Stored records:
"""

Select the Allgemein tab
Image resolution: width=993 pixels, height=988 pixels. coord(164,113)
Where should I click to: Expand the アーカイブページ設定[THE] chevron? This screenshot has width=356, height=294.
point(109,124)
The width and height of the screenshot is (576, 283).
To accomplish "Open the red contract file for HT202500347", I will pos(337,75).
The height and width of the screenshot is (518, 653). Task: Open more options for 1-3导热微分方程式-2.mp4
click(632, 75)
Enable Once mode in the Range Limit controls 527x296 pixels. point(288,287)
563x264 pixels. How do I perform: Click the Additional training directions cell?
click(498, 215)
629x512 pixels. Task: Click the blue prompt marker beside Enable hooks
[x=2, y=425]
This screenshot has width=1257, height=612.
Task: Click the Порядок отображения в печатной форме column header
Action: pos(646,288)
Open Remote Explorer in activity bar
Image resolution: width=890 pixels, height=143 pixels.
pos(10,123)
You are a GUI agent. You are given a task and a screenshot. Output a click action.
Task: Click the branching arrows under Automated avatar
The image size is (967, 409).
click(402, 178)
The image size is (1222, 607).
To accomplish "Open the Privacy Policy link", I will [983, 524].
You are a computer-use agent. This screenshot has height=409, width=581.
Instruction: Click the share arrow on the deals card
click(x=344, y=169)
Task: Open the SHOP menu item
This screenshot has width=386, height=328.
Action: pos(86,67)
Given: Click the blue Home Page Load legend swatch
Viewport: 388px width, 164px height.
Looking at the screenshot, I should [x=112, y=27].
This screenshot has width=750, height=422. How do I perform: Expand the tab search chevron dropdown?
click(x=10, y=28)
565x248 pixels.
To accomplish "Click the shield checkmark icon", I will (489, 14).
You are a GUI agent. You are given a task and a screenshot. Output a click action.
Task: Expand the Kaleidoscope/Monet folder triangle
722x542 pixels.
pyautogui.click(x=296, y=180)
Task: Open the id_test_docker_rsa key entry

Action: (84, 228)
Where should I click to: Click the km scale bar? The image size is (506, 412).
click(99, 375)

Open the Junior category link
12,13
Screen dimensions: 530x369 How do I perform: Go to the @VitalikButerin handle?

"""

## How to complete this task
Only the lines from the one containing "565x248 pixels." to the end of the data should be printed, exactly as they stand.

## Solution for this task
565x248 pixels.
To accomplish "Click the shield checkmark icon", I will (489, 14).
You are a GUI agent. You are given a task and a screenshot. Output a click action.
Task: Expand the Kaleidoscope/Monet folder triangle
722x542 pixels.
pyautogui.click(x=296, y=180)
Task: Open the id_test_docker_rsa key entry

Action: (84, 228)
Where should I click to: Click the km scale bar? The image size is (506, 412).
click(99, 375)

Open the Junior category link
12,13
Screen dimensions: 530x369 How do I perform: Go to the @VitalikButerin handle?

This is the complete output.